ИСХОДНЫЙ ТЕКСТ
━━━━━━━━━━

И вот стали пашню чистить и рис сеять. В праздники наперебой все приглашают в гости: узнали, что я весёлой, и каждый праздник гули-погули, то к одному, то к другому. С Марфой каждый раз сапались, я её приглашал, но она кричала и не хотела, а толькя делала всё на вред. Дядя Марка всё ето видел и сожалел: «Да, пошла она в мать».

Когда мы приехали в Масапе, мне понравилось: много стариков, деревня большая, грамотных людей много, хороший порядок. Мне затеялось выучить португальский язык, говорю:

— Дядя Марка, у вас есть есть бразильски книжки?

— Да сколь хошь, вон у Карпуньки.

Взялся я читать. За три месяца — сидим с рабочими, анекдоты рассказываем, один рабочий говорит:

— Интересно, когда ты приехал, умел говорить «бом дня» и «муйту обригадо» , а чичас сидишь анекдоты рассказываешь.

Мне самому чудно показалось.

━━━━━━━━━━

ЗАДАНИЕ 1
Ответьте по исходному тексту:
(a) Что начали сеять, когда стали чистить пашню?
(b) У кого, по словам дяди Марки, есть бразильские книжки?
(c) Какие два выражения, по словам рабочего, рассказчик умел говорить, когда приехал?

ДАННЫЕ

━━━━━━━━━━

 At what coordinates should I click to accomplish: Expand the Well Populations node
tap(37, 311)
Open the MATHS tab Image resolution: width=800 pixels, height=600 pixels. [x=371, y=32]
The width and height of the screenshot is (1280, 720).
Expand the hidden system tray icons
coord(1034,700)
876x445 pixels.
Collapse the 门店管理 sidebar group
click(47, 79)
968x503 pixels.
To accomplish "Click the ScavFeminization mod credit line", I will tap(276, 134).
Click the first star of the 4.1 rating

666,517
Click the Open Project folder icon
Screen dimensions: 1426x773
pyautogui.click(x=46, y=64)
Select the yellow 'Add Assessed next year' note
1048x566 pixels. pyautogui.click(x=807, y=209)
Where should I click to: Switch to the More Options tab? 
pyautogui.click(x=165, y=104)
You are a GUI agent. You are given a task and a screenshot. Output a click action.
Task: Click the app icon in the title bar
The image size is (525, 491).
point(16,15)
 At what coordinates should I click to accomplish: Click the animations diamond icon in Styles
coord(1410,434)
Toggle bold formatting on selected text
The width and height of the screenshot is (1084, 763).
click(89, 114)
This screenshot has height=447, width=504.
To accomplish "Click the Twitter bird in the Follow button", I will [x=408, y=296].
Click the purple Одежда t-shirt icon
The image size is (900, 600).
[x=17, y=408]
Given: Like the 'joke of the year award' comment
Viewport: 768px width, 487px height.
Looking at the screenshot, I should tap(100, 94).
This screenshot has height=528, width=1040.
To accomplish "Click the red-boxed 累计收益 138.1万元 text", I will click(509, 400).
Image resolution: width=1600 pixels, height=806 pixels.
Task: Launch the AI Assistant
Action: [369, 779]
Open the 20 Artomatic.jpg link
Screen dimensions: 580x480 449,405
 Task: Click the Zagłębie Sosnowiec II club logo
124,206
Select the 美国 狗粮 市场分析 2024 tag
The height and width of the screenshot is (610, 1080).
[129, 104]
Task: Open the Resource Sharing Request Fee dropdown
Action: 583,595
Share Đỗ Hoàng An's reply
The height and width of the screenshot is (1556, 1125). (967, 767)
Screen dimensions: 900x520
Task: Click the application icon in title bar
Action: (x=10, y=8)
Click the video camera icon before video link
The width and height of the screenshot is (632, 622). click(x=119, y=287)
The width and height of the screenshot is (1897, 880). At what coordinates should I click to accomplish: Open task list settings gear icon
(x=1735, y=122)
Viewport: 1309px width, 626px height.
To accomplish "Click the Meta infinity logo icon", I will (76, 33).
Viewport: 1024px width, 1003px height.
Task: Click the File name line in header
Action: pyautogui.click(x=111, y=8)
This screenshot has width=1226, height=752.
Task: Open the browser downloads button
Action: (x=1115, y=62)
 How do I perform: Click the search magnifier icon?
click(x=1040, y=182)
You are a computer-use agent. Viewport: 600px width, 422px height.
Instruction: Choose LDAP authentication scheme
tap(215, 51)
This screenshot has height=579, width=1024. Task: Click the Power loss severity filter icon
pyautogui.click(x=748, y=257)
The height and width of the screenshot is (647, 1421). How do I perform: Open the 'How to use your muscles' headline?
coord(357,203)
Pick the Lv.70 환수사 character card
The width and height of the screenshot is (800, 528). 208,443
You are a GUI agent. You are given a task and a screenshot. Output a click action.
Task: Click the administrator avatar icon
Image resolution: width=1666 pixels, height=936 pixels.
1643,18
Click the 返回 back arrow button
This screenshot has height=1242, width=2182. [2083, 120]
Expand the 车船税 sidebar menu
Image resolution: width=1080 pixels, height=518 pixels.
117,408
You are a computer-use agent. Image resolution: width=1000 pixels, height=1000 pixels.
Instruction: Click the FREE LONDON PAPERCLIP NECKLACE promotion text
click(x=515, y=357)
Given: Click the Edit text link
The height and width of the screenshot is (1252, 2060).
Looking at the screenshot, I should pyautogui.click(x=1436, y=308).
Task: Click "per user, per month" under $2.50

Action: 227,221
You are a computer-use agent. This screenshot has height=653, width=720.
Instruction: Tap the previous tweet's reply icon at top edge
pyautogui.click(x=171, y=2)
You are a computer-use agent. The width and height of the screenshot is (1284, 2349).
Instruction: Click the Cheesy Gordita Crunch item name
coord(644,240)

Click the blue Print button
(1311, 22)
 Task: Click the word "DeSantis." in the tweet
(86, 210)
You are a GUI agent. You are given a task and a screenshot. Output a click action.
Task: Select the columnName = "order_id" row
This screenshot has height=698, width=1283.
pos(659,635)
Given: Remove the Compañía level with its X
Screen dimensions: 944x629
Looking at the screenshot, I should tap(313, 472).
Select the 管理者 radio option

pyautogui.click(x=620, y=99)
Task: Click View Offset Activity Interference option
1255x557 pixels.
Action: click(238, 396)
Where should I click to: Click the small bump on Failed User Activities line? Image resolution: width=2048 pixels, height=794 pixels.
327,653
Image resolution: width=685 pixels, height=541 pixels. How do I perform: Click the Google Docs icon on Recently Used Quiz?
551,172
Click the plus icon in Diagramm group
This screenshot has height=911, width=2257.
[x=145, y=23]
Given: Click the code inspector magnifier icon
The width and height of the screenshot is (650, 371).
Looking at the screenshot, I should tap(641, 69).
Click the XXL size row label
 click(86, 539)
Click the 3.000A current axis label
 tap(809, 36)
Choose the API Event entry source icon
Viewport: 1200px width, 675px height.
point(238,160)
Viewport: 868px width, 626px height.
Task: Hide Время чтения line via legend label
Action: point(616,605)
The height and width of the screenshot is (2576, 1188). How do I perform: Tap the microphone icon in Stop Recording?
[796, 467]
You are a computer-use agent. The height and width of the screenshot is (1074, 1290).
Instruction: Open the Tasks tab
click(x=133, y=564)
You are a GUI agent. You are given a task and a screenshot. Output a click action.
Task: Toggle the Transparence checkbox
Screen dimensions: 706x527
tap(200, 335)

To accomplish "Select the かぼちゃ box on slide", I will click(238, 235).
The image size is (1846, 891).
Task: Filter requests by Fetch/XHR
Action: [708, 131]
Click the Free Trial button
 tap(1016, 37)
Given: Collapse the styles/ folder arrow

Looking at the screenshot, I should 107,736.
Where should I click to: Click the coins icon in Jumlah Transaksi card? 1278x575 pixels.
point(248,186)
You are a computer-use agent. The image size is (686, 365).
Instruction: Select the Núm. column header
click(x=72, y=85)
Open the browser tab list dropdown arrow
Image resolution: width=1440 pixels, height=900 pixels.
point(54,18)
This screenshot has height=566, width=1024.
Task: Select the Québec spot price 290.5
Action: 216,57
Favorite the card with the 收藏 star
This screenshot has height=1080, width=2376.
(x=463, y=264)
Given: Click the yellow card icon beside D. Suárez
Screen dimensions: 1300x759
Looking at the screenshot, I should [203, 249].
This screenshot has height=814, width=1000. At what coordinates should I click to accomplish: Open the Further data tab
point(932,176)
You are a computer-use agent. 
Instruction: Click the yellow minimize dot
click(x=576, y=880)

━━━━━━━━━━

ЗАДАНИЕ 2
Перепишите записи, начиная со строки с «Click the Open Project folder icon» и заканчивая строкой с «Screen dimensions: 580x480 449,405» включительно. Замените в них «comment» на «reply», а всё остальное оставьте как есть и выведите только эти строки.

РАЗБОР ОТВЕТА 1
(a) Рис.
(b) У Карпуньки.
(c) «Бом дня» и «муйту обригадо».

РАЗБОР ОТВЕТА 2
Click the Open Project folder icon
Screen dimensions: 1426x773
pyautogui.click(x=46, y=64)
Select the yellow 'Add Assessed next year' note
1048x566 pixels. pyautogui.click(x=807, y=209)
Where should I click to: Switch to the More Options tab? 
pyautogui.click(x=165, y=104)
You are a GUI agent. You are given a task and a screenshot. Output a click action.
Task: Click the app icon in the title bar
The image size is (525, 491).
point(16,15)
 At what coordinates should I click to accomplish: Click the animations diamond icon in Styles
coord(1410,434)
Toggle bold formatting on selected text
The width and height of the screenshot is (1084, 763).
click(89, 114)
This screenshot has height=447, width=504.
To accomplish "Click the Twitter bird in the Follow button", I will [x=408, y=296].
Click the purple Одежда t-shirt icon
The image size is (900, 600).
[x=17, y=408]
Given: Like the 'joke of the year award' reply
Viewport: 768px width, 487px height.
Looking at the screenshot, I should tap(100, 94).
This screenshot has height=528, width=1040.
To accomplish "Click the red-boxed 累计收益 138.1万元 text", I will click(509, 400).
Image resolution: width=1600 pixels, height=806 pixels.
Task: Launch the AI Assistant
Action: [369, 779]
Open the 20 Artomatic.jpg link
Screen dimensions: 580x480 449,405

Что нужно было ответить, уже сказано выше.